#### What you should do:
Set down the records that follow exactly, every line of them.

BEGIN Recorded information

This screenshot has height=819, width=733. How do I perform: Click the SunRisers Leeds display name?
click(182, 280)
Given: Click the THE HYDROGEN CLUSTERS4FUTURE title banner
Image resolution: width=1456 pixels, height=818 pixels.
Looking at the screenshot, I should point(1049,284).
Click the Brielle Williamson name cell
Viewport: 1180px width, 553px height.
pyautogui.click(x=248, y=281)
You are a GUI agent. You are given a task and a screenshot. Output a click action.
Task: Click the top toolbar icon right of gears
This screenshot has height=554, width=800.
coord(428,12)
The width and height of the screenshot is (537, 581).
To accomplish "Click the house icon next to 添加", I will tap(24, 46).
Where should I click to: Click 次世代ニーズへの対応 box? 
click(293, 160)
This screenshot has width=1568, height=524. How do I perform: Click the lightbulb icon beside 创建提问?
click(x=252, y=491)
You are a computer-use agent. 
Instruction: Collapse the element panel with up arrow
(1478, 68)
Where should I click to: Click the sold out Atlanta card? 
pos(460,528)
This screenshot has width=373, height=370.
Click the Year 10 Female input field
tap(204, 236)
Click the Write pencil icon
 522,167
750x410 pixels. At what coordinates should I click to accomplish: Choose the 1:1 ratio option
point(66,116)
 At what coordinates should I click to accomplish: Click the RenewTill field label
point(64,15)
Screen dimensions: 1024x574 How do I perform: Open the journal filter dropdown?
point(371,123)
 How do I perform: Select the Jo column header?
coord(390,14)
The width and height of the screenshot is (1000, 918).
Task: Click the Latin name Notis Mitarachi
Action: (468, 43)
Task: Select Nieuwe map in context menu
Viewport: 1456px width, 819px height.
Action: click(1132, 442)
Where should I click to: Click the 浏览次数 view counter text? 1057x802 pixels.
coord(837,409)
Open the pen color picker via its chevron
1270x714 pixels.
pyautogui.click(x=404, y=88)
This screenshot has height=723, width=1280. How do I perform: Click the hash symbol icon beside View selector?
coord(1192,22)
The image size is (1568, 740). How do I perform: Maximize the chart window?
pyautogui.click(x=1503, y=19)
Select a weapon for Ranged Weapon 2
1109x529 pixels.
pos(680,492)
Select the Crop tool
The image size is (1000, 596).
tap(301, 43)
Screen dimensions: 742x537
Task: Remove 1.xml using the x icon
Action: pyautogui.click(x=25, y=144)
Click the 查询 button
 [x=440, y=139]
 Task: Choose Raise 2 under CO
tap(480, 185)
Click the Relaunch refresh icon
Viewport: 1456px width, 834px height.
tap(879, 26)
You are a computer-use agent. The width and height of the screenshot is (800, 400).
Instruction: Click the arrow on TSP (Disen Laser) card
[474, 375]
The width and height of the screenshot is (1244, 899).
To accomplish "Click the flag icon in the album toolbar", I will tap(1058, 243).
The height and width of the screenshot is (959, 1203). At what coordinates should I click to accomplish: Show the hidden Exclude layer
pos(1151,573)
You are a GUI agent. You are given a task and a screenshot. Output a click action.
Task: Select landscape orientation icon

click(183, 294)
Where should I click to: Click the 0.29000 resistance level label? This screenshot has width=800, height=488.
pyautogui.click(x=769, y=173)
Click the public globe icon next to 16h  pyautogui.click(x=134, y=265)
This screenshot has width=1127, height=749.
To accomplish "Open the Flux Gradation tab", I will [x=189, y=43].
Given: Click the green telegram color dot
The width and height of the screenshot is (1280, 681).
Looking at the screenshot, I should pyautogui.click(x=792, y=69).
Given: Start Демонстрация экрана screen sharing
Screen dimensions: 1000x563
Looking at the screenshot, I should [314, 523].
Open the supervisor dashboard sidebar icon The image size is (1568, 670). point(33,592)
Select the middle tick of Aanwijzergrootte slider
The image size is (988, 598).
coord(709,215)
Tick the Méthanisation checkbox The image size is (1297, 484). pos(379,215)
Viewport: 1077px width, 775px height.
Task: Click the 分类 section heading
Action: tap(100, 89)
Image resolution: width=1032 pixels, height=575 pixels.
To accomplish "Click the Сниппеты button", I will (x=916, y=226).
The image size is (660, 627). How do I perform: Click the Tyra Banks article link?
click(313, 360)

END Recorded information

#### Result of the task:
This screenshot has height=819, width=733. How do I perform: Click the SunRisers Leeds display name?
click(182, 280)
Given: Click the THE HYDROGEN CLUSTERS4FUTURE title banner
Image resolution: width=1456 pixels, height=818 pixels.
Looking at the screenshot, I should point(1049,284).
Click the Brielle Williamson name cell
Viewport: 1180px width, 553px height.
pyautogui.click(x=248, y=281)
You are a GUI agent. You are given a task and a screenshot. Output a click action.
Task: Click the top toolbar icon right of gears
This screenshot has height=554, width=800.
coord(428,12)
The width and height of the screenshot is (537, 581).
To accomplish "Click the house icon next to 添加", I will tap(24, 46).
Where should I click to: Click 次世代ニーズへの対応 box? 
click(293, 160)
This screenshot has width=1568, height=524. How do I perform: Click the lightbulb icon beside 创建提问?
click(x=252, y=491)
You are a computer-use agent. 
Instruction: Collapse the element panel with up arrow
(1478, 68)
Where should I click to: Click the sold out Atlanta card? 
pos(460,528)
This screenshot has width=373, height=370.
Click the Year 10 Female input field
tap(204, 236)
Click the Write pencil icon
 522,167
750x410 pixels. At what coordinates should I click to accomplish: Choose the 1:1 ratio option
point(66,116)
 At what coordinates should I click to accomplish: Click the RenewTill field label
point(64,15)
Screen dimensions: 1024x574 How do I perform: Open the journal filter dropdown?
point(371,123)
 How do I perform: Select the Jo column header?
coord(390,14)
The width and height of the screenshot is (1000, 918).
Task: Click the Latin name Notis Mitarachi
Action: (468, 43)
Task: Select Nieuwe map in context menu
Viewport: 1456px width, 819px height.
Action: click(1132, 442)
Where should I click to: Click the 浏览次数 view counter text? 1057x802 pixels.
coord(837,409)
Open the pen color picker via its chevron
1270x714 pixels.
pyautogui.click(x=404, y=88)
This screenshot has height=723, width=1280. How do I perform: Click the hash symbol icon beside View selector?
coord(1192,22)
The image size is (1568, 740). How do I perform: Maximize the chart window?
pyautogui.click(x=1503, y=19)
Select a weapon for Ranged Weapon 2
1109x529 pixels.
pos(680,492)
Select the Crop tool
The image size is (1000, 596).
tap(301, 43)
Screen dimensions: 742x537
Task: Remove 1.xml using the x icon
Action: pyautogui.click(x=25, y=144)
Click the 查询 button
 [x=440, y=139]
 Task: Choose Raise 2 under CO
tap(480, 185)
Click the Relaunch refresh icon
Viewport: 1456px width, 834px height.
tap(879, 26)
You are a computer-use agent. The width and height of the screenshot is (800, 400).
Instruction: Click the arrow on TSP (Disen Laser) card
[474, 375]
The width and height of the screenshot is (1244, 899).
To accomplish "Click the flag icon in the album toolbar", I will tap(1058, 243).
The height and width of the screenshot is (959, 1203). At what coordinates should I click to accomplish: Show the hidden Exclude layer
pos(1151,573)
You are a GUI agent. You are given a task and a screenshot. Output a click action.
Task: Select landscape orientation icon

click(183, 294)
Where should I click to: Click the 0.29000 resistance level label? This screenshot has width=800, height=488.
pyautogui.click(x=769, y=173)
Click the public globe icon next to 16h  pyautogui.click(x=134, y=265)
This screenshot has width=1127, height=749.
To accomplish "Open the Flux Gradation tab", I will [x=189, y=43].
Given: Click the green telegram color dot
The width and height of the screenshot is (1280, 681).
Looking at the screenshot, I should pyautogui.click(x=792, y=69).
Given: Start Демонстрация экрана screen sharing
Screen dimensions: 1000x563
Looking at the screenshot, I should [314, 523].
Open the supervisor dashboard sidebar icon The image size is (1568, 670). point(33,592)
Select the middle tick of Aanwijzergrootte slider
The image size is (988, 598).
coord(709,215)
Tick the Méthanisation checkbox The image size is (1297, 484). pos(379,215)
Viewport: 1077px width, 775px height.
Task: Click the 分类 section heading
Action: tap(100, 89)
Image resolution: width=1032 pixels, height=575 pixels.
To accomplish "Click the Сниппеты button", I will (x=916, y=226).
The image size is (660, 627). How do I perform: Click the Tyra Banks article link?
click(313, 360)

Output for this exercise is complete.